Texas Instruments (News - Alert) Incorporated, a global analog and digital semiconductor IC design and manufacturing company, revealed a buck-boost converter, LM3269, which can improve battery life by cutting current consumption as much as 50 percent and decrease heat generation in the amplifier by up to 30 degrees Celsius.
The LM3269 is a buck-boost DC/DC converter designed to generate output voltages above or below a given input voltage, and is particularly suitable for single cell Li-ion batteries for portable applications. The LM3269 is internally compensated for buck and boost modes of operation, thus providing an optimal transient response.
Earlier this year, Texas Instruments introduced the LM3242 and LM3243 step-down regulators for 2G, 3G and 4G LTE (News - Alert) power amplifiers.

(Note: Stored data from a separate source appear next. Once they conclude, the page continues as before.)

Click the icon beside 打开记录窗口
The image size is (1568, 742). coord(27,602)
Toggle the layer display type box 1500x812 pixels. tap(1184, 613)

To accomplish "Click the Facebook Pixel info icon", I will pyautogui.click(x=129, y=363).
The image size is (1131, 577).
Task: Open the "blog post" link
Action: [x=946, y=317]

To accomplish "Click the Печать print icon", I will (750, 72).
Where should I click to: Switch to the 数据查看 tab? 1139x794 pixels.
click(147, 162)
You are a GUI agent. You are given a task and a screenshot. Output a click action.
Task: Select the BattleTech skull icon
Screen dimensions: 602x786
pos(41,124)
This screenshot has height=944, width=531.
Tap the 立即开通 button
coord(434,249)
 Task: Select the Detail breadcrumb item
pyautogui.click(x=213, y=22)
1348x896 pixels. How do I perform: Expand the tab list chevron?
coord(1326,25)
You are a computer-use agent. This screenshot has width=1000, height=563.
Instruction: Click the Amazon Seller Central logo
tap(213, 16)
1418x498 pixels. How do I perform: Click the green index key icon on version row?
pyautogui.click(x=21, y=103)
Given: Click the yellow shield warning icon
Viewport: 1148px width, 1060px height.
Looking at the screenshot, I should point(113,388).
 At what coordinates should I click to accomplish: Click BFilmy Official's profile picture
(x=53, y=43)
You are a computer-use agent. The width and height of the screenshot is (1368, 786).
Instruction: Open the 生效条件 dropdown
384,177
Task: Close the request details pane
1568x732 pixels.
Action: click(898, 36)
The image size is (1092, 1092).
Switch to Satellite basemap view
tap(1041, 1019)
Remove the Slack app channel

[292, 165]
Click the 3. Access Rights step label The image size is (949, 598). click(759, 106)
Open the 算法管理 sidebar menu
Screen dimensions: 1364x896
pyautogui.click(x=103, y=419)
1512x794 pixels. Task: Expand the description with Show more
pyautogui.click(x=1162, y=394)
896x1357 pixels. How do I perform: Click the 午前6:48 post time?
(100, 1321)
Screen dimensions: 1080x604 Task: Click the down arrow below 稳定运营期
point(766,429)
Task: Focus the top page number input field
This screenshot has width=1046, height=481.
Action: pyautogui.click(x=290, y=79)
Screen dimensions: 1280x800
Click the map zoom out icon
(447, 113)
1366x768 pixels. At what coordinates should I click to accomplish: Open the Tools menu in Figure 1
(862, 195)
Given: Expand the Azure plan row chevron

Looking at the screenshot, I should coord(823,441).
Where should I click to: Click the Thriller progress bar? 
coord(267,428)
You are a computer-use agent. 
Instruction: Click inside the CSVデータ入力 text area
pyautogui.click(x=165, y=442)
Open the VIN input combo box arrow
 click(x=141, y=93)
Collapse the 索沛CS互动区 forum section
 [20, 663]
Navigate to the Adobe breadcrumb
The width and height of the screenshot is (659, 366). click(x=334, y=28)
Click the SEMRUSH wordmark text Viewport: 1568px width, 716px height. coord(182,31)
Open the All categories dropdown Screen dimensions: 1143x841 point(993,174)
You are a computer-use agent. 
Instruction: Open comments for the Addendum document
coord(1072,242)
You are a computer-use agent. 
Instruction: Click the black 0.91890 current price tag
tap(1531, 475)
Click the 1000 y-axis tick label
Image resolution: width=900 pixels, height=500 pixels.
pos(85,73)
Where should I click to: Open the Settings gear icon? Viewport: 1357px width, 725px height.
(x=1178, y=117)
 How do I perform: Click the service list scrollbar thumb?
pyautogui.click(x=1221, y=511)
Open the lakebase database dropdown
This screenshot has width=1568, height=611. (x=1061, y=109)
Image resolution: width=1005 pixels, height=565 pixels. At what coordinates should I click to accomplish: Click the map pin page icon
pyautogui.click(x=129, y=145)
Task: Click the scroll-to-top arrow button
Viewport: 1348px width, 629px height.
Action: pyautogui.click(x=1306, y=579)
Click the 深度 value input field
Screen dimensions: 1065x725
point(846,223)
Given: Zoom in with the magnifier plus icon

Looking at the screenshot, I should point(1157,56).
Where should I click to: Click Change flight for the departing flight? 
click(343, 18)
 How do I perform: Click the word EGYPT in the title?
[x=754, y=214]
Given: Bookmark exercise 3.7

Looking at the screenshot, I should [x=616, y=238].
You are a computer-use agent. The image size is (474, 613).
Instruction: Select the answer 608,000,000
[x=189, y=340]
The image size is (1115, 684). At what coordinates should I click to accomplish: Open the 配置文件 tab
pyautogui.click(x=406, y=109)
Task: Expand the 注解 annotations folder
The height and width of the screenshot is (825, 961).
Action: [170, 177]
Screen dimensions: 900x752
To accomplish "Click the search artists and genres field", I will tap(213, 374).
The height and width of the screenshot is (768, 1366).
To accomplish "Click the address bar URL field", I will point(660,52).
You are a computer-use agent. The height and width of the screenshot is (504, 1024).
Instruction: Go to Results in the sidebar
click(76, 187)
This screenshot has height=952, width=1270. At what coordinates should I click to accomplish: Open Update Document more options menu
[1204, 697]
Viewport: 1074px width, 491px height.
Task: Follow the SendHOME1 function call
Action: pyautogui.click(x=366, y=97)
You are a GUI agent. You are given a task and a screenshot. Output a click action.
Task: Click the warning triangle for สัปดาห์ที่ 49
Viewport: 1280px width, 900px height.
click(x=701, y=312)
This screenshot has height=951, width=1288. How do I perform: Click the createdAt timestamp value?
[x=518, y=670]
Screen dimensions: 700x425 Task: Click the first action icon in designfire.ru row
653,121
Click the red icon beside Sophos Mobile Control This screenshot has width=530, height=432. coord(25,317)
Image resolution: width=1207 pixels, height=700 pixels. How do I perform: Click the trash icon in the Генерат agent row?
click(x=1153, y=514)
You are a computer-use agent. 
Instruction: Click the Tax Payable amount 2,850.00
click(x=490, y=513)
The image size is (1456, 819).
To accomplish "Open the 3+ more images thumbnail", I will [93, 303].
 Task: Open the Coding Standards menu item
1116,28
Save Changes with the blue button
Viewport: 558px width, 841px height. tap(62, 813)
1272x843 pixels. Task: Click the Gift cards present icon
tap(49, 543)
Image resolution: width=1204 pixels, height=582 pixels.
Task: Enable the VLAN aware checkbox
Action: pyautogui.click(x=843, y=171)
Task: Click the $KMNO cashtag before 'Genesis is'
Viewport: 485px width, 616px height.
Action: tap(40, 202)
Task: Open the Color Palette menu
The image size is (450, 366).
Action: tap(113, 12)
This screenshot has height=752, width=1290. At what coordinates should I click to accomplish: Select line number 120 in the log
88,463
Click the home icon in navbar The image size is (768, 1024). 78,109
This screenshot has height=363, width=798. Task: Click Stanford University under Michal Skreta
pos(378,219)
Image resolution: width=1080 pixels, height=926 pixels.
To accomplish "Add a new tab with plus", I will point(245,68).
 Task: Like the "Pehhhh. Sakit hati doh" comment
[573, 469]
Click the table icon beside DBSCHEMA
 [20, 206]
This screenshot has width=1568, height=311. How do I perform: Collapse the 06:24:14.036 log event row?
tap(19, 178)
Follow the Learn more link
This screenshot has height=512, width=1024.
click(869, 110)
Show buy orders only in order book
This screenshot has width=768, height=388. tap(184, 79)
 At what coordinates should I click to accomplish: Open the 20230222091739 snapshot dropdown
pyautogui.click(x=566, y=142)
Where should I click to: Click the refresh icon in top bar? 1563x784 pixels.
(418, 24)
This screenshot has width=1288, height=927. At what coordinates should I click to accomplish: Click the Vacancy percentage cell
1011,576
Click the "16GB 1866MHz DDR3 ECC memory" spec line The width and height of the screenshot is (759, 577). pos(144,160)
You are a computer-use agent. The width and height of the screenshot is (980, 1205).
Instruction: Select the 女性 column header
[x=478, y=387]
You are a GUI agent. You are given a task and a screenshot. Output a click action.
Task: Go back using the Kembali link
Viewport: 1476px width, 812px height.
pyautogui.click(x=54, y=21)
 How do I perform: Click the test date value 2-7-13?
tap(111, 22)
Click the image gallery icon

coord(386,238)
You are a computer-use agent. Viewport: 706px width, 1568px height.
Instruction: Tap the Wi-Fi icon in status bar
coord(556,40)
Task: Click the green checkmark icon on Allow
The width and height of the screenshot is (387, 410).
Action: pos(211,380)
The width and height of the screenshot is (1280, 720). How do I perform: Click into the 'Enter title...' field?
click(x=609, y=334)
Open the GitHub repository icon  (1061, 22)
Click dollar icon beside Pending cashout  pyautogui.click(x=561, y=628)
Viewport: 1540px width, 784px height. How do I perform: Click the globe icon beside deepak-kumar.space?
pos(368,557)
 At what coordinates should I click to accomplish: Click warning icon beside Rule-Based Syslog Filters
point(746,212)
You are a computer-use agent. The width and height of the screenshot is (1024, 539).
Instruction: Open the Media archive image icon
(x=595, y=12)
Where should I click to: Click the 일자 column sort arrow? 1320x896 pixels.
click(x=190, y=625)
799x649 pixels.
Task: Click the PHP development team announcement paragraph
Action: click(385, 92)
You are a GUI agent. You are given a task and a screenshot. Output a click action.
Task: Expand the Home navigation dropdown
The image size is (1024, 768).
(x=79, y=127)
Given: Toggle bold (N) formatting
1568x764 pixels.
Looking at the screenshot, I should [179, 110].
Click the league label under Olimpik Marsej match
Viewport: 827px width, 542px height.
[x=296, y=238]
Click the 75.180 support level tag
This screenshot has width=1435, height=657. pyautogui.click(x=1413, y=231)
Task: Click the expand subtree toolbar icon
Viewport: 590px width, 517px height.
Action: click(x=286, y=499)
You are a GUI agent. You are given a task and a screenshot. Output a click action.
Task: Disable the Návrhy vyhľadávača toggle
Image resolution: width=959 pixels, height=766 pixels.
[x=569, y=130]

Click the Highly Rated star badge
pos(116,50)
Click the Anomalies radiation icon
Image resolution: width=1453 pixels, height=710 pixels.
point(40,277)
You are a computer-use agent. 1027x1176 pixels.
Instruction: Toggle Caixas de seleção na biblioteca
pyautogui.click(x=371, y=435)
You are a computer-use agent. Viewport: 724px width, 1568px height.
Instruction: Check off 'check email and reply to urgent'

TI's new LM3269 provides seamless-transition buck-boost voltage regulator for RF power amplifiers used in 3G and 4G LTE smartphones, tablets and datacards. 4G smartphones have higher data upload requirements, such as real-time, on-and-off use of applications, which require higher RF power amplifier output levels to support LTE operation – even at lower battery voltages.
The LM3269 saves energy and extends battery run-time by dynamically adjusting the power delivered to power amplifiers based on how much power is needed.
TI's new LM3269 1 operates from a Single Li-Ion Cell: 2.7V to 5.5V. It has adjustable Output Voltage: 0.6V to 4.2V with 750 mA Maximum Load Capability for PVIN ≥ 3.0V, VOUT = 3.8V.
Other features include seamless buck-boost mode transition, fast output voltage transition at 1.4V to 3.0V in 10 μs, high-efficiency at 95 percent typ. at PVIN = 3.7V, an input overcurrent limit, internal compensation, and 12-bump micro SMD Package with solution size 18.8 mm2.
TI has been offering a comprehensive line of DC/DC adaptive power supply circuits for RF power amplifiers. The LM3269 comes in a 2-mm x 2.5-mm x 0.6-mm, 12-bump lead-free mircoSMD package, and is priced at $1.20 in 1,000-unit quantities.
In other news, TMCnet indicated that Texas Instruments, Dallas, has been assigned a patent (8,276,030) developed by Lee D. Whetsel, Parker, Texas, for a scan distributor and parallel scan paths with controlled output buffer.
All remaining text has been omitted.